Source: U.S. Senate's Permanent Sub-committee on Investigations.

Beyond those basic instructions, specific regulations exist for mutual funds, credit card companies, exchange-based broker-dealers, insurance companies and any company involved in the sale and purchase of precious metals, gems and minerals. Among the requirements is ongoing training for employees on AML compliance and the red flags they need to watch for. An independent audit is required to test and document the existing AML program and BSA compliance.

And not only banks are under the money laundering spotlight.

As of August 13, for the first time, all non-bank residential mortgage lenders and originators will be required to establish an AML program and file both mandatory and voluntary suspicious activity reports (SARs) with the government through an e-filing system established by the Treasury Department's Financial Crimes Enforcement Network (FinCEN). These firms will be required to designate a compliance officer and develop independently audited policies, procedures, and controls.

A client advisory by the law firm Ballard Spahr offers detail on what steps these firms need to take. AML policies, procedures, and controls need to be overseen by a compliance officer and approved by the board of directors or similar governing body. These policies must delineate the responsibilities of each management position, and procedures for handling wire transfers and financial instruments.

The SAR policy must detail when such a report is required, and by whom. Procedures for monitoring suspicious activity and handling requests from law enforcement and regulators must be detailed.
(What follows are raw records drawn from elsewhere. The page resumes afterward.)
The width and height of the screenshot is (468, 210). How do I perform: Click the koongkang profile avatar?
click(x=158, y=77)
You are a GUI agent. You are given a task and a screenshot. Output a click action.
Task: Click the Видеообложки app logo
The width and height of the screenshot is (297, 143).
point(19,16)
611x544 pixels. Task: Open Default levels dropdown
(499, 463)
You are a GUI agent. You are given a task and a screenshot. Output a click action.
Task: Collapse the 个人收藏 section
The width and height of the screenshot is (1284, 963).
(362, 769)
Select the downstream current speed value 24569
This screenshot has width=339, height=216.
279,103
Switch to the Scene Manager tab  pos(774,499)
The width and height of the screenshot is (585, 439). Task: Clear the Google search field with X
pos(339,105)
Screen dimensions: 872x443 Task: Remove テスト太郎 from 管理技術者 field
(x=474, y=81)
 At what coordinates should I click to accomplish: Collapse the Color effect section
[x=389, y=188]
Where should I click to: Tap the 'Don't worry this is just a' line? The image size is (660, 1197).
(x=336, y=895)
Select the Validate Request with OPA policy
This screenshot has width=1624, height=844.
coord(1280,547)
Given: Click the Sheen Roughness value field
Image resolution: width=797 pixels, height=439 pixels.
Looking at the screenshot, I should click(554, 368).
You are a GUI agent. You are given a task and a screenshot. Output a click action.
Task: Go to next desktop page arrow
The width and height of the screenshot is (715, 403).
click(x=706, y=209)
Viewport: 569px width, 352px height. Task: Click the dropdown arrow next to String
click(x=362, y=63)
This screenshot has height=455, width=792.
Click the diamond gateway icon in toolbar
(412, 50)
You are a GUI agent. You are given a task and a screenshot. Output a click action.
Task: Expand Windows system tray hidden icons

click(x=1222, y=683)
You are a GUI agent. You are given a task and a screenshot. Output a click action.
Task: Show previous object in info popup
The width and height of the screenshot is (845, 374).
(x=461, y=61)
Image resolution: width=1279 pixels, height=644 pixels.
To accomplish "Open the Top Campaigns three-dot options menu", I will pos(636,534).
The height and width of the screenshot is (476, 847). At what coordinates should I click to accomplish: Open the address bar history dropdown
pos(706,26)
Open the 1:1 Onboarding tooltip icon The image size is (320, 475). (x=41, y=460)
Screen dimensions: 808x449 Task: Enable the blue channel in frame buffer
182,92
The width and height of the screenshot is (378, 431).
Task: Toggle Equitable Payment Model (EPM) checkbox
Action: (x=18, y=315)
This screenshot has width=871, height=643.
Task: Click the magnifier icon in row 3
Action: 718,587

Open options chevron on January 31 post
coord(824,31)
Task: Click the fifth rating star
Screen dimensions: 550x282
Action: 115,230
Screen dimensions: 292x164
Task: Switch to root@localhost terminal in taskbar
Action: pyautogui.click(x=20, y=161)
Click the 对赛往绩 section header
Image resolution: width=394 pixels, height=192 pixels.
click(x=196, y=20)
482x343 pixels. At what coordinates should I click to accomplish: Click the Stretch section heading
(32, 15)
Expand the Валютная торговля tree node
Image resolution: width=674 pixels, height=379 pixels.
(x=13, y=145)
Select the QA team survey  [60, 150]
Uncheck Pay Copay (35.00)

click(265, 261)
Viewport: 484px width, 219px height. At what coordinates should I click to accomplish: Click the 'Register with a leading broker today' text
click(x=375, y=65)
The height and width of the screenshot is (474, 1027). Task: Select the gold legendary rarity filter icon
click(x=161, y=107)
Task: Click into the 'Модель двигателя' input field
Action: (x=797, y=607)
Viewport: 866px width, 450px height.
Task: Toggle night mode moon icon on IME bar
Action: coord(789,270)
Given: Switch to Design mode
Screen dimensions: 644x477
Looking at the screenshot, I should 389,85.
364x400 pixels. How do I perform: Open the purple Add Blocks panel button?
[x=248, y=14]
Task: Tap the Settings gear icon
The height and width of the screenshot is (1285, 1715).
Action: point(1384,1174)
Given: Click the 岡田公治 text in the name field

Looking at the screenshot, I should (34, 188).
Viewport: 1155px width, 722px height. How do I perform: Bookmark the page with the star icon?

Requirements under the Patriot Act also require the establishment of a customer identification program (CIP), procedures for conducting customer due diligence (CDD) and enhanced due diligence (EDD). Firms must also have a system in place to monitor and update the specially designated nationals (SDN) list, which details nations facing U.S. sanctions.

Ultimately, what will protect an entity goes beyond the technology, policies and systems put in place.

“If you don't have a culture of compliance that is pervasive throughout your organization; if you look at profit first and risk second—you're going to have an issue,” Balani says. “If HSBC had a culture of compliance, they would have first looked at potential risk and, if it was in doubt, not take on that business. Instead, they had managers who said, ‘I want that business at any cost, I don't care how risky it is.' You've got to be able to establish a culture of compliance in any organization or it doesn't matter what systems you have.”